Every line below must be reproduced exactly; no pictures are to be included.

Source data |
◇ ◇ ◇ ◇ ◇
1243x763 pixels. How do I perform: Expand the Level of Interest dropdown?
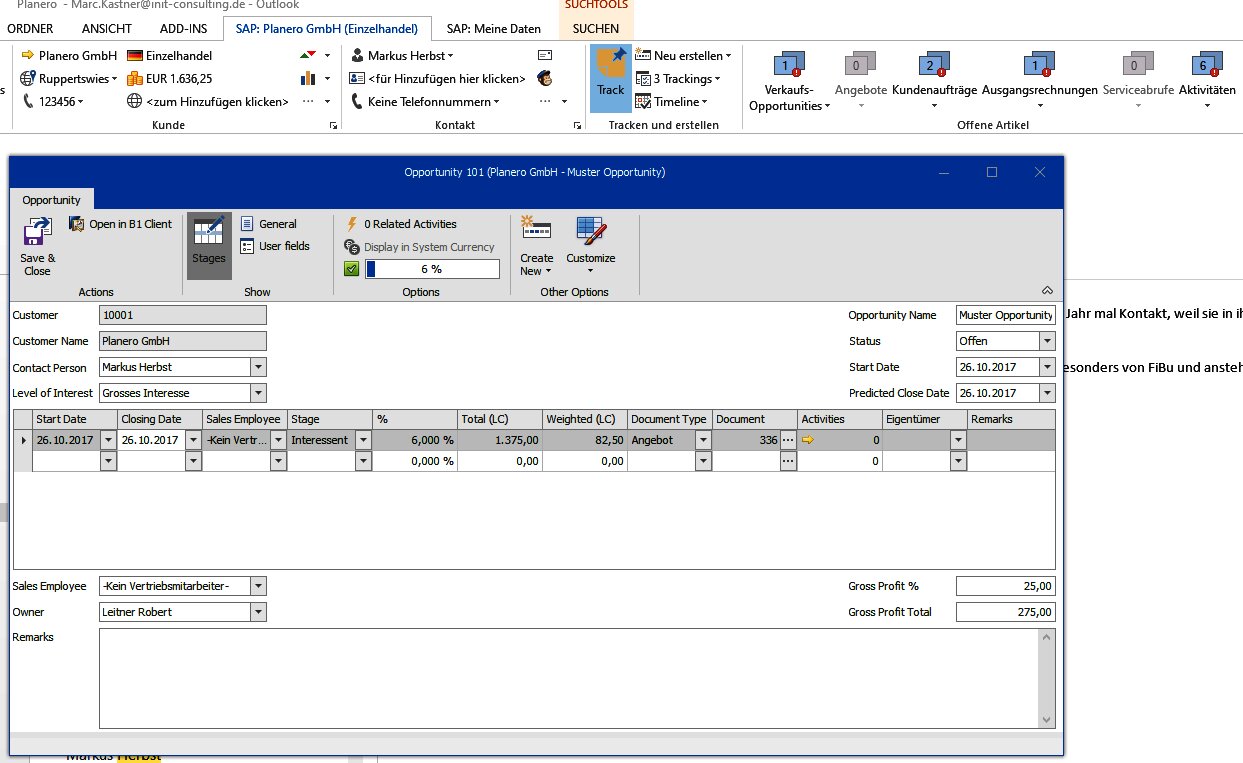[x=258, y=393]
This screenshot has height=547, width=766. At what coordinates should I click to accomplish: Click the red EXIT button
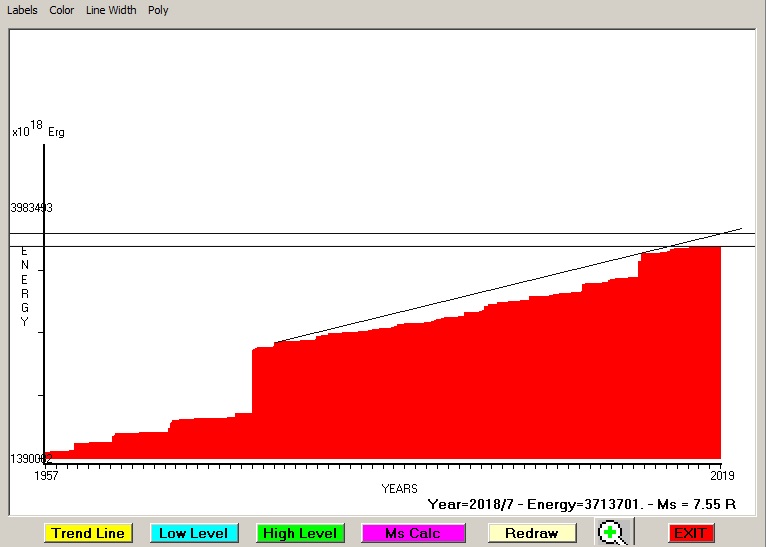[691, 533]
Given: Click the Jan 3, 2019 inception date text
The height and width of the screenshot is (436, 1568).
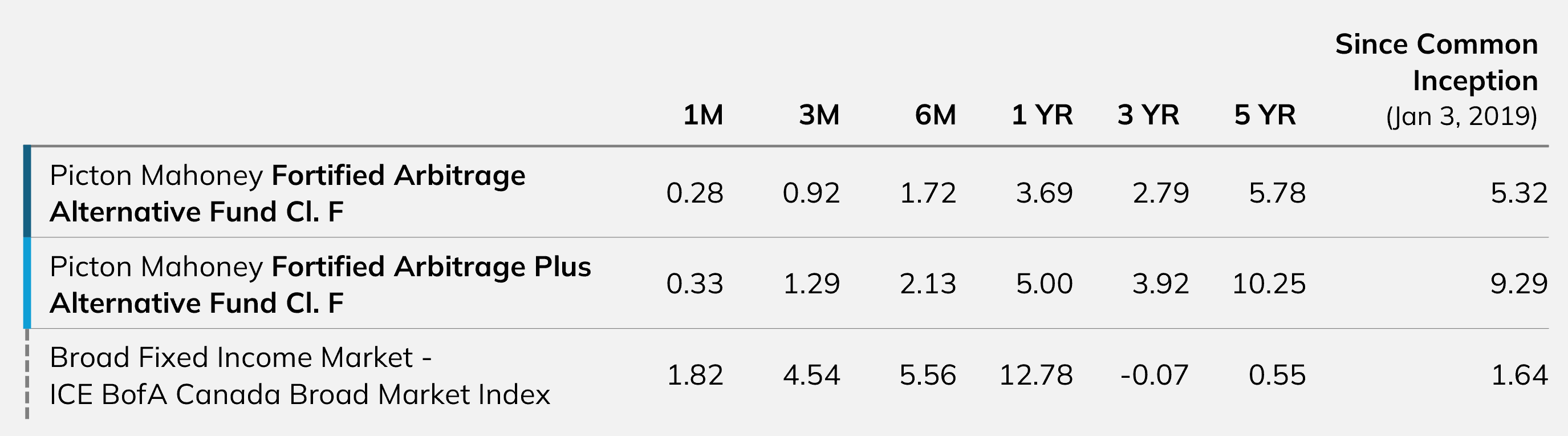Looking at the screenshot, I should tap(1461, 116).
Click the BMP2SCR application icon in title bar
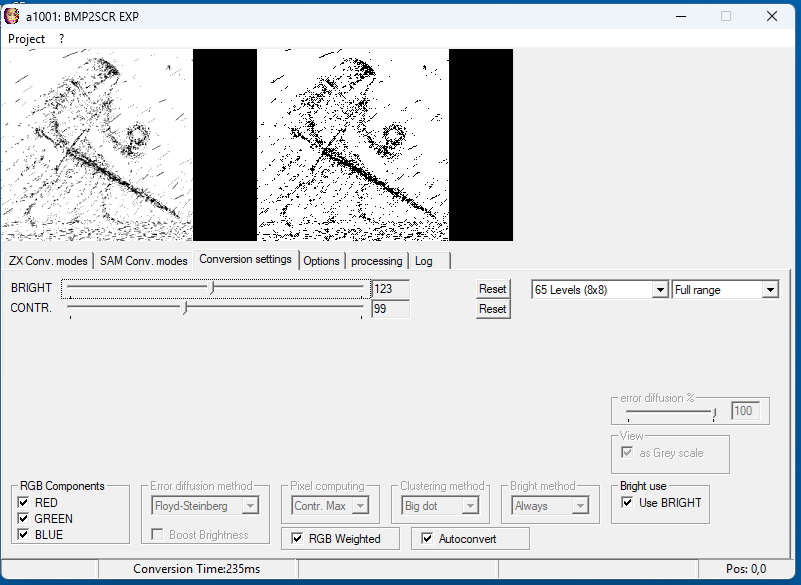The height and width of the screenshot is (585, 801). [x=12, y=16]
◇ ◇ ◇ ◇ ◇
Solution to this exercise |
1243x763 pixels. How do I perform: Expand the Level of Interest dropdown?
[x=258, y=393]
This screenshot has height=547, width=766. At what coordinates should I click to accomplish: Click the red EXIT button
[691, 533]
Given: Click the Jan 3, 2019 inception date text
The height and width of the screenshot is (436, 1568).
Looking at the screenshot, I should tap(1461, 116).
Click the BMP2SCR application icon in title bar
The height and width of the screenshot is (585, 801). [x=12, y=16]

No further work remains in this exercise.